(Given records begins)
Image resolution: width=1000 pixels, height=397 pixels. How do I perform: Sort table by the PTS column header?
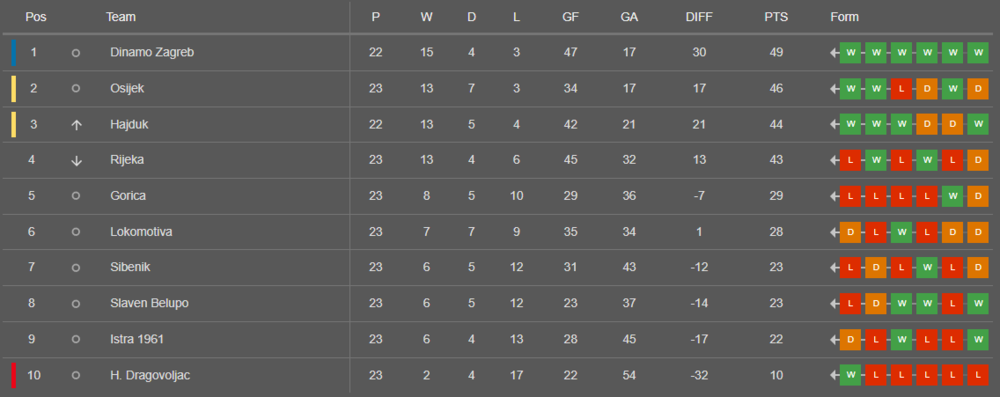[x=776, y=17]
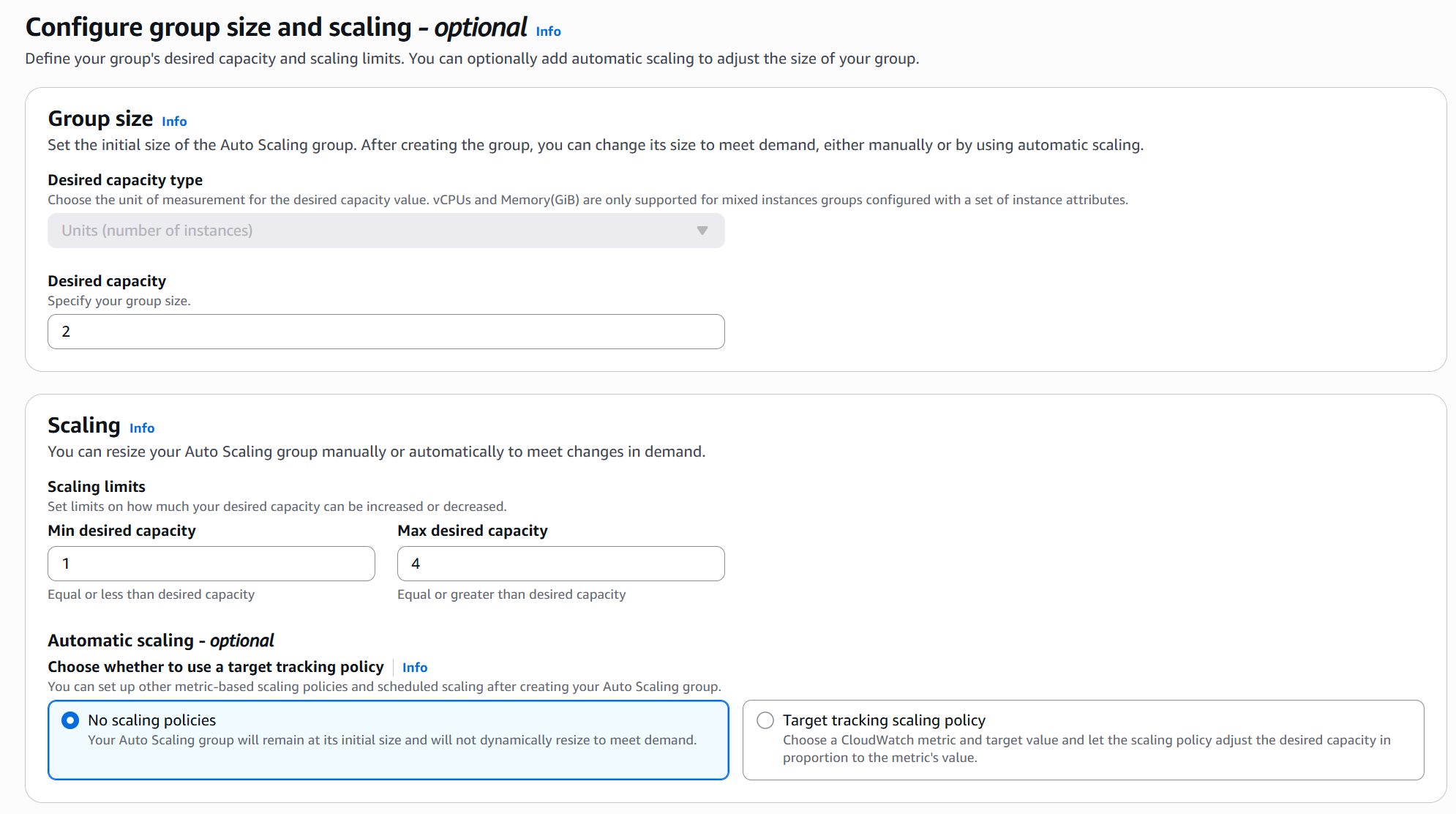This screenshot has width=1456, height=814.
Task: Click the "Min desired capacity" label
Action: 121,531
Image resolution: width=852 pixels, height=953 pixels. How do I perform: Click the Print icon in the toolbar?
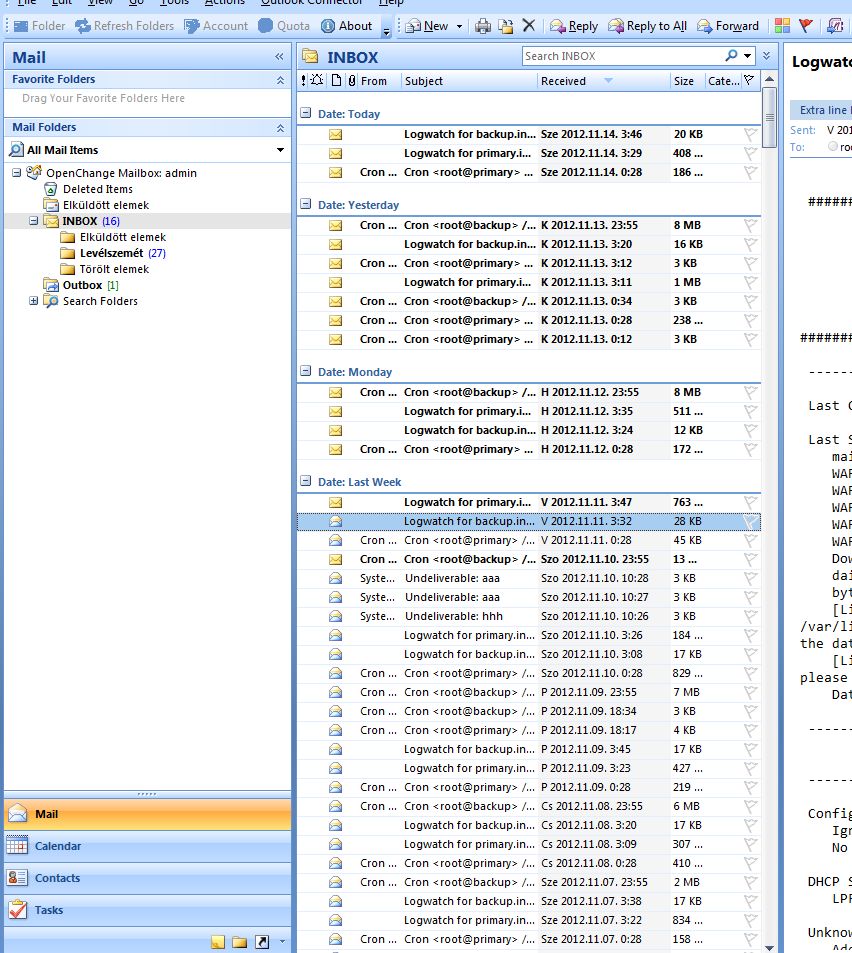[483, 26]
(Given records ends)
About this exercise – Give all the records again, exactly, without images.

Answer to the exercise –
Image resolution: width=1000 pixels, height=397 pixels. How do I perform: Sort table by the PTS column header?
[x=776, y=17]
This screenshot has width=1456, height=814.
Task: Click the "Min desired capacity" label
Action: 121,531
Image resolution: width=852 pixels, height=953 pixels. How do I perform: Click the Print icon in the toolbar?
[483, 26]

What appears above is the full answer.